Associate Professor of Anesthesiology

Overview
Dr. Ghadimi is a cardiothoracic anesthesiologist, intensivist (ICU doctor), researcher, educator, and director of the clinical research unit in the Department of Anesthesiology at Duke Health. He has published over 100 peer-reviewed manuscripts, book chapters, online reviews, and editorials. His expertise involves the perioperative and intensive care management of patients undergoing cardiac and noncardiac surgery, with a special focus on the treatment of bleeding and inflammation related to shock and mechanical circulatory support and on the modification of pulmonary circulation to optimize end-organ blood flow.

Clinical Education
Dr. Ghadimi is a medical school graduate of Boston University School of Medicine, completed his internship in general surgery at the University of California Irvine Medical Center and Long Beach Veterans Affairs Medical Center and completed clinical anesthesiology residency at the Allegheny Health Network in Pittsburgh, Pennsylvania. He completed advanced clinical fellowship specialization in adult Critical Care Medicine (surgical focus) and Cardiothoracic Anesthesiology at the University of Pennsylvania Health System in Philadelphia, Pennsylvania. 

Expertise
Dr. Ghadimi's expertise and instruction spans across the cardiothoracic operating rooms and cardiothoracic surgical ICU environments. His expertise includes perioperative hemostasis & thrombosis, critical care of the heart or lung transplant recipient, and critical care for the patient on mechanical circulatory support, which may include extracorporeal life support (ECMO) or ventricular assist devices/systems.

Research Education
Dr. Ghadimi is a clinical and translational researcher and holds a Master in Health Sciences (M.H.Sc.) from the Duke-NIH Clinical Research Training Program. 

Welsby

Ian James Welsby

Professor of Anesthesiology

As a practicing cardiothoracic anesthesiologist, I have contributed to the better understanding of the management and of perioperative thrombosis (particularly HIT). This has been as a Duke site PI for the Rare Thrombotic Diseases Consortium led by Dr T.L Ortel and a clinical collaborator with the basic and translational science approach to HIT led by Dr G Arepally.

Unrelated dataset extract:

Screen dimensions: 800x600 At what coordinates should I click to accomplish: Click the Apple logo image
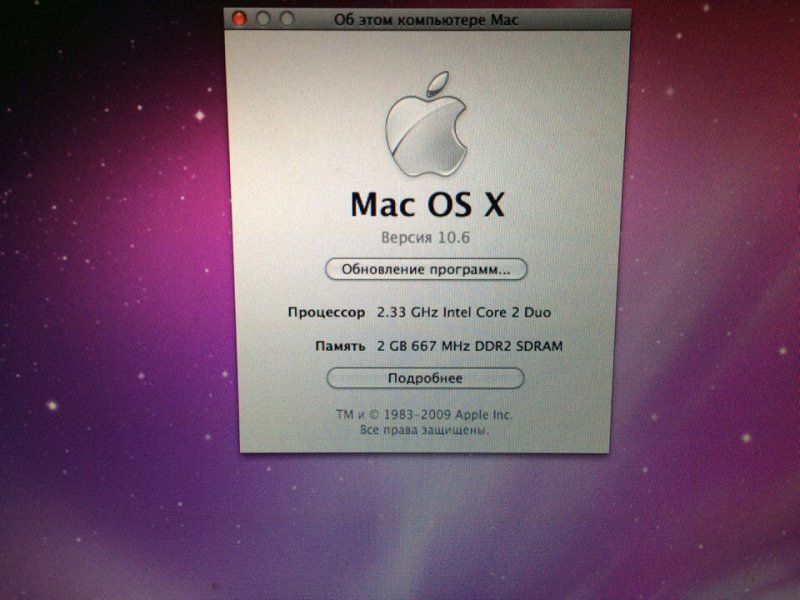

I have also championed novel approaches to dealing with perioperative HIT such as plasmaperesis.

Similarly, I have been a local leader in establishing management of transfusion approaches to major cardiac surgery including the novel introduction of autologous plateletpheresis to limit exposure to allogeneic platelet transfusions in this highly transfused population, identifying the transfusion requirements during thoracic aortic reconstruction and promoting use of a lower dose of rFVIIa use in this population, changing established clinical practice.

My research interests focus on perioperative transfusion and hematology concerns. Recently, Dr Kor (Mayo Clinic) and I received a multiple PI R-01 award to evaluate point-of-care/bedside washing of packed red blood cells to reduce perioperative lung injury. This novel repurposing of commonly available “cell-saver” technology is, for most surgical cases, the only practical means of delivering a washed product, and promises to be a critical advancement in perioperative transfusion medicine. I also have a longstanding interest in the rejuvenation of RBCs to normalize oxygen delivery capacity of transfused RBCs. Such a development will be of tremendous importance to transfusion practice, particularly for highly transfused populations and with current threats to blood banking inventory. 

In summary, I have dedicated my research career to improving the outcome of patients undergoing cardiothoracic surgery, understanding perioperative coagulopathy, and optimizing transfusion practice. 

Bottiger

Brandi Anne Bottiger

Associate Professor of Anesthesiology

I have been a member of the Cardiothoracic Anesthesiology division and Department of anesthesiology for >10 years, caring for cardiac and thoracic surgical patients. I am the current cardiothoracic anesthesiology fellowship director of 14 fellows (https://anesthesiology.duke.edu/?page_id=818051).  My academic interests are in education, CTA content development, and specific interests in outcomes improvement after lung transplantation. Additionally, I have greatly appreciated my leadership role and ability to engage with the Duke Transplant Center.